#### Page
Yes I am following the instructions on arrow.apache.org under build from
source python development. So I am pretty sure that I ran the make command
as indicated in the tutorial meaning I ran with Parquet on but I will do a
make clean and go back and run it again and let you know if I get a
different result.

Chris

On Fri, Jan 28, 2022, 00:35 Weston Pace <[email protected]> wrote:

> How did you build Arrow C++?  That error most likely means that the
> C++ parquet module was not turned on when the C++ was built.  For
> example, in [1] an example command to build C++ is:
>
> ---
>
> mkdir arrow/cpp/build
> pushd arrow/cpp/build
>
> cmake -DCMAKE_INSTALL_PREFIX=$ARROW_HOME \
>       -DCMAKE_INSTALL_LIBDIR=lib \
>       -DARROW_WITH_BZ2=ON \
>       -DARROW_WITH_ZLIB=ON \
>       -DARROW_WITH_ZSTD=ON \
>       -DARROW_WITH_LZ4=ON \
>       -DARROW_WITH_SNAPPY=ON \
>       -DARROW_WITH_BROTLI=ON \
>       -DARROW_PARQUET=ON \
>       -DARROW_PYTHON=ON \
>       -DARROW_BUILD_TESTS=ON \
>       ..
> make -j4
> make install
> popd
>
> ---
>
> Specifically the -DARROW_PARQUET=ON part tells the build to build the
> parquet module.  The Arrow C++ implementation is broken up into a
> bunch of small modules.  When we build for pip/conda we normally turn
> on a "stock set" of modules so users that get pyarrow from those
> sources don't often have to worry about this detail.
>
> Another option is to disable parquet support when you build python.
> Similar to C++, the python module is also broken up into smaller
> submodules.  I'm guessing you were following our guides and you ran
> `export PYARROW_WITH_PARQUET=1` which tells the python build to build
> the parquet module.  You could set that to 0 and the python build
> would not build the parquet module.  However, given your original plan
> was to play with datasets you probably want to build both the parquet
> module and the datasets module.  I'd recommend you include
> -DARROW_PYTHON=ON, -DARROW_PARQUET=ON, and -DARROW_DATASET=ON in your
> cmake build.
########
— What you need to do —
Please repeat the Arrow build thread word for word, starting with "Yes I am following" and going on through "different result.". The listing is not needed.
#### Collected material
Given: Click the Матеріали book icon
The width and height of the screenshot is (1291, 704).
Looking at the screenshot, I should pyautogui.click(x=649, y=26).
########
— The reply —
Yes I am following the instructions on arrow.apache.org under build from
source python development. So I am pretty sure that I ran the make command
as indicated in the tutorial meaning I ran with Parquet on but I will do a
make clean and go back and run it again and let you know if I get a
different result.